Last but not least is CardioExchange which was just unveiled last week at the 2009 AHA Scientific Sessions. It is an online community for medical professionals dedicated to improving cardiac patient care. Just from the brief view I got of it on Monday the design is way more professional than Facebook and more robust than LinkedIn. It has the look and professional feel of LinkedIn but it is way more interactive than LinkedIn’s glorified rolodex feel. There a slew of online communities vying for medical professionals to populate their virtual spaces, Sermo just being one of the many. Unlike Sermo, CardioExchange is for medical professionals engaged in the delivery of cardiac patient care, it is not limited to physicians. It is limited to subject matter not specifically job description. (Personally I like this, physicians do not practice in a void, but within a health care team. So it makes sense that it would be open to the members involved in the cardiac patient care team, not just doctors.) Unlike many online communities, members profiles are their real names, they are NOT anonymous and members are expected to be forthright about potential conflicts of interest. Unlike Sermo, personal information is not shared with third parties. (I think this is also important. I have always been a little disconcerted by Sermo’s ties with drug and medical device industry.) As I mentioned there are a lot of professional communities out there, it will be interesting to see how CardioExchange evolves and whether it is successful, it is too early to tell right now but it looks like it is on the right track.
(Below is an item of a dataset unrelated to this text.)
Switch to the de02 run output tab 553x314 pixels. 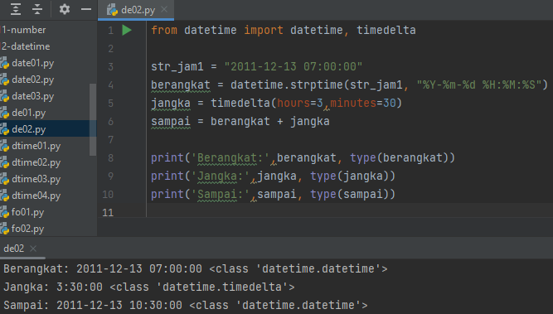(14, 249)
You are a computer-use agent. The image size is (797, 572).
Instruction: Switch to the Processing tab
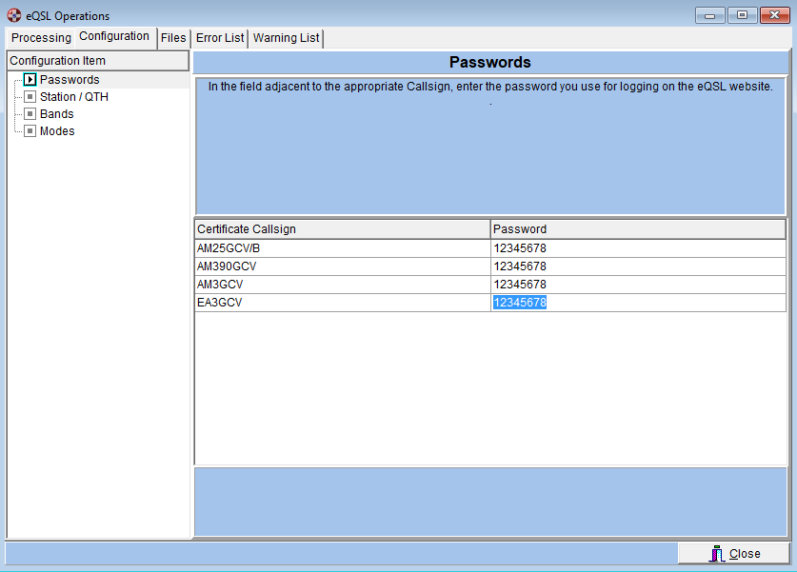tap(41, 38)
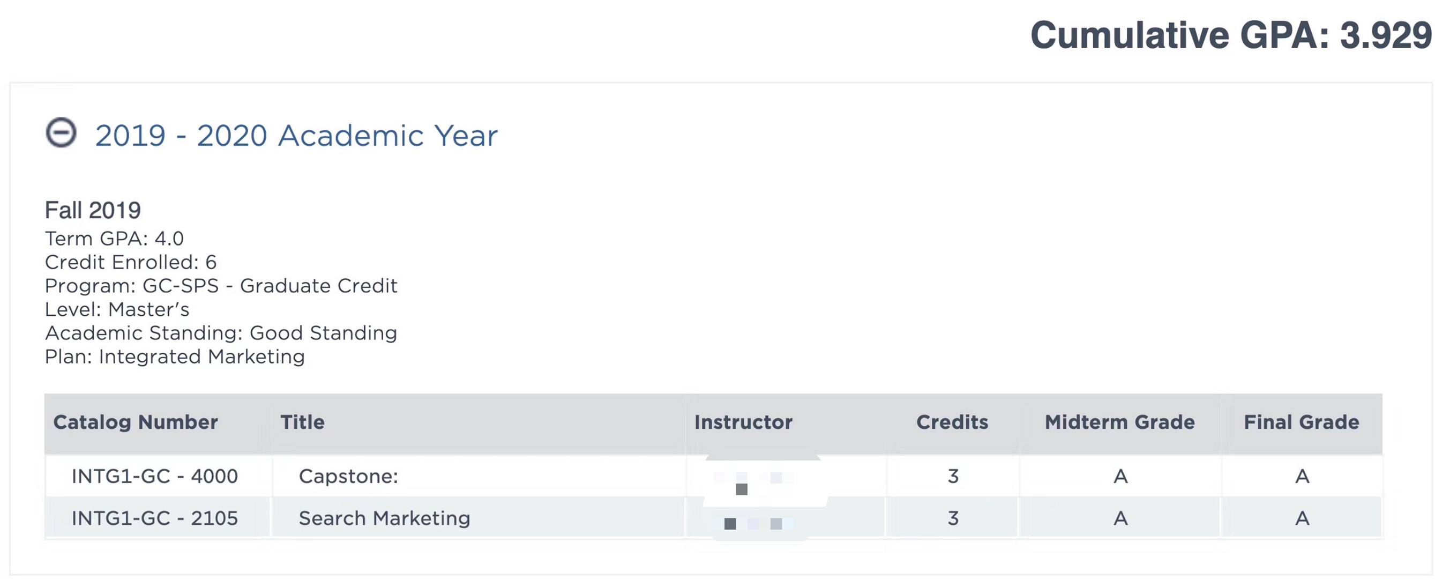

The New England Journal of Medicine is not the only publisher or medically related company to be hitting the racks of little black dresses in the social networking mall, nor will they be the last. What is interesting is that they are trying on their dresses just like the rest of us. They are evaluating what is too frilly what is too plain and what works best for each occasion. As you or your library starts to peruse the racks as well, remember to have a critical eye in the dressing room, because not everything works for every body type. What works well in one library and institution may not work at another. It doesn’t mean you shouldn’t try it out, it just means that when you are trying things out be prepared to evaluate it to see how it is being used, who is using it, and its usage statistics (if possible). For example there are a lot of applications and sites that help you monitor your Twitter account, Facebook’s Fan Page provides lots statistical information as well. Most importantly if it isn’t working don’t be afraid to try something different that matches your needs. That might mean a different social networking tool, it also might be mean something entirely different and not related to social networking.